Bir kentte yazan çizen olmazsa o kent ölür. O kent sağır, dilsiz olur..
Peki, en önemli kentin en hayati haberlerini kimden alacağız. Devletin resmi organları olan resmi kurumlardan.
Alabiliyoruz mu ? Hayır.
Tabi bu haberlerin alınmamasının suçu kurum müdürlerinde de değil. Onlara uygulanan protokollerde.
Mesela ben sağlıkla ilgili bilgi istesem ordu valiliğine dilekçe yazıp o kurum müdürü için izin kağıdı çıkarmak zorunluluğum var.
Mesela İl tarım müdürlüğüyle röportaj yapmak istesem valiye baş vuracağım.
Mesela tapu müdürlüğünü canlı yayına almak istesem valiliğe baş vurup izin koparacağım.
Sanki biz tapu müdürünü çağırıpta bademcik ameliyatı nasıl olmalı diye soracağız..
İşin ilginç yanı..
Sayın valimizle röportaj yapmak istesek kime dilekçe yazacağız. İçişleri bakanına mı?..
Kimi kurum müdürleri diyorlarki” çok güzel işler yapıyoruz, yazmıyorsunuz”.
Nasıl yazacağız ki.

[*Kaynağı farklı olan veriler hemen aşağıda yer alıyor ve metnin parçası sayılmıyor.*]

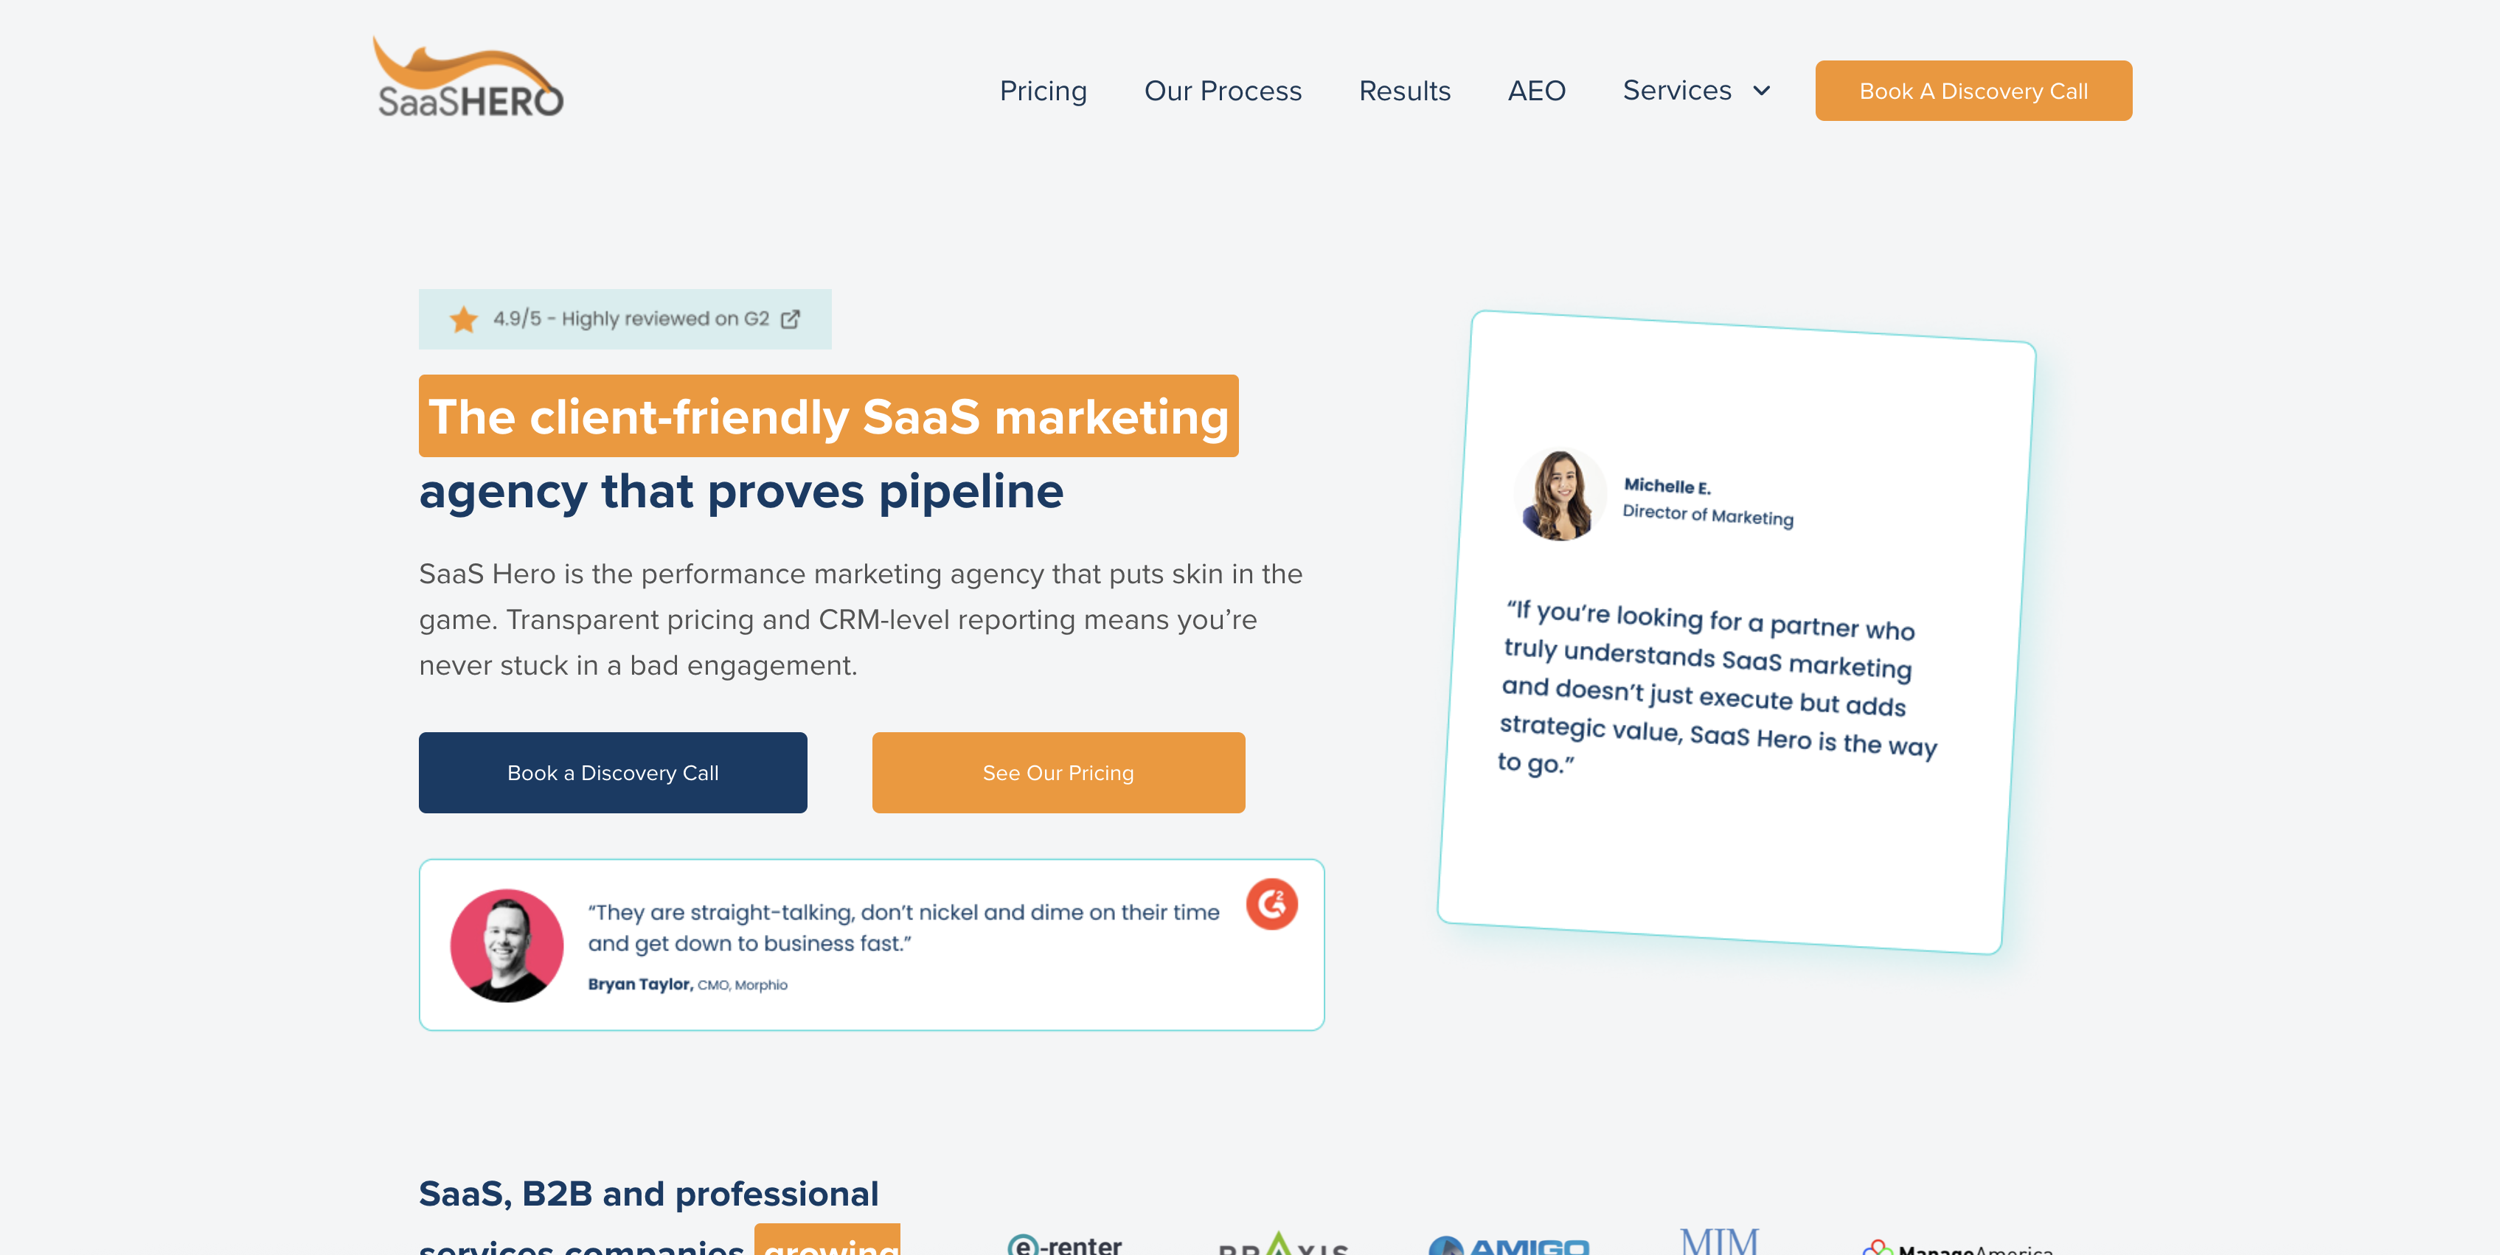The image size is (2500, 1255).
Task: Click the orange star rating icon
Action: coord(464,319)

Yazmamız için her saat elimizde dilekçe valiliğemi baş vuracağız.
Orduda sıradan bir tiyatro oyuncusunu canlı yayına alıp tiyatroyu anlatmasını istesek B.şehir belediyesine dilekçeyle başvurmamız gerekiyor.
Gerçi başvursakta dilekçe nedense kaşla göz arası kayboluyor.

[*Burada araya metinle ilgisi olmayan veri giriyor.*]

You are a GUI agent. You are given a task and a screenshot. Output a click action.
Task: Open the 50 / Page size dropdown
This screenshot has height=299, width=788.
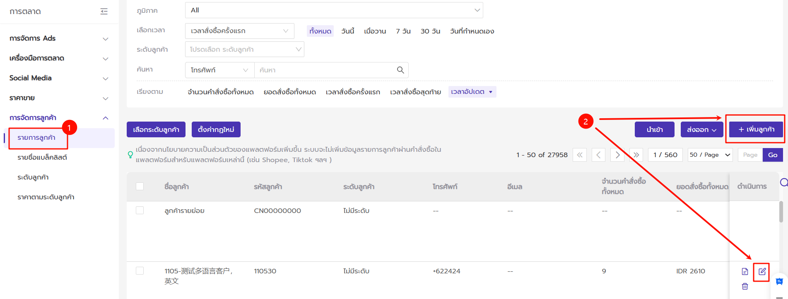pyautogui.click(x=710, y=155)
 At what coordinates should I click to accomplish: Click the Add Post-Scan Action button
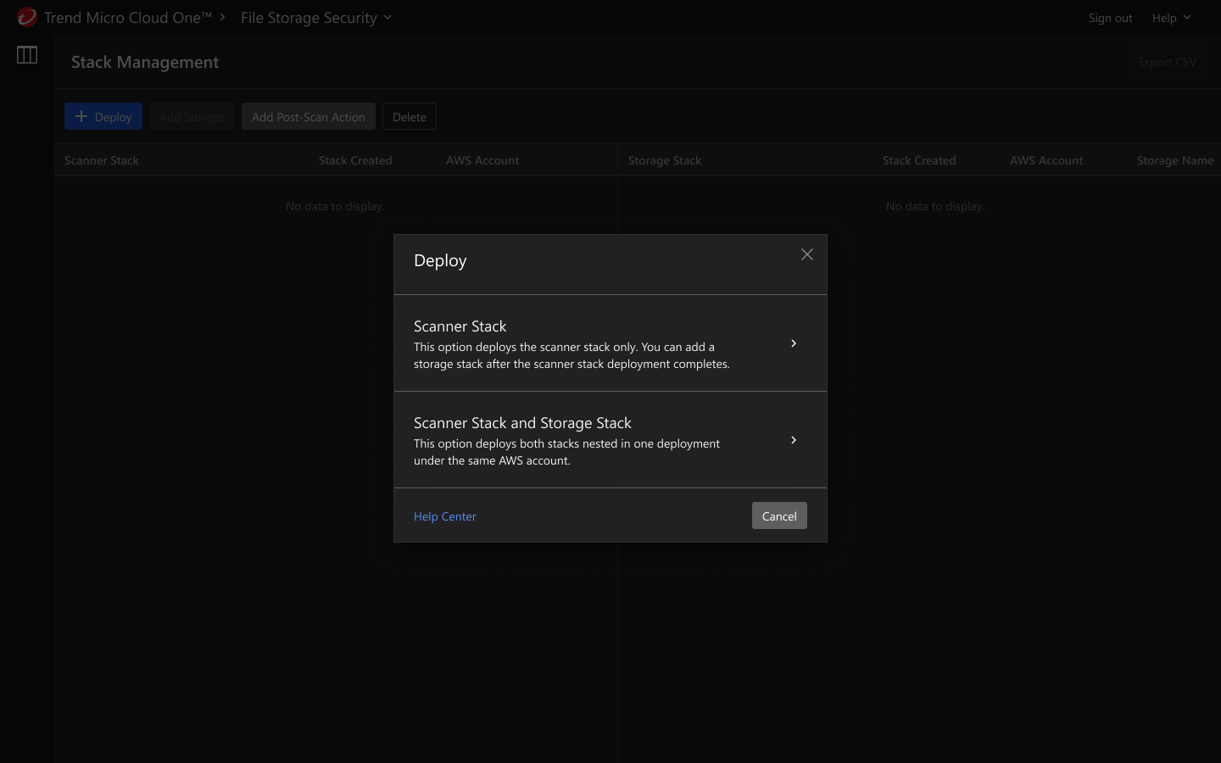(x=308, y=117)
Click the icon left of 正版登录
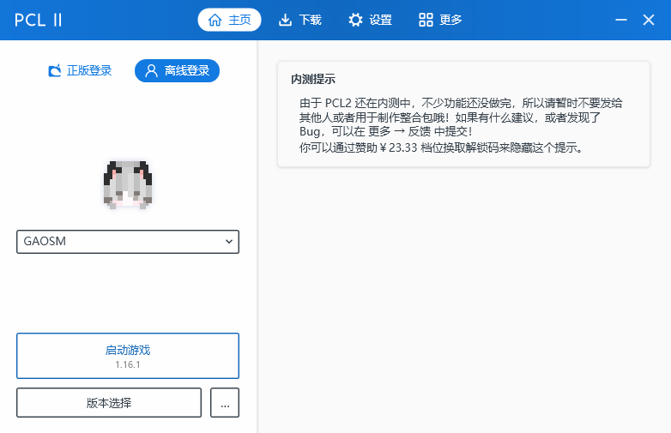Screen dimensions: 671x433 point(55,70)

Tabi burada kurum müdürlerininde suçları yok değil.
Onlarda adam seçiyorlar, gazeteci seçiyorlar.
Eskiden müdürlerimiz vardı. Çay içerdik. Sohbet ederdik. SıcAK BİR ATMOSFER YAŞARDIK. Sorduklarımıza cevap alırdık.
Şimdikilerin yanından geçsek bizi tanımıyorlar.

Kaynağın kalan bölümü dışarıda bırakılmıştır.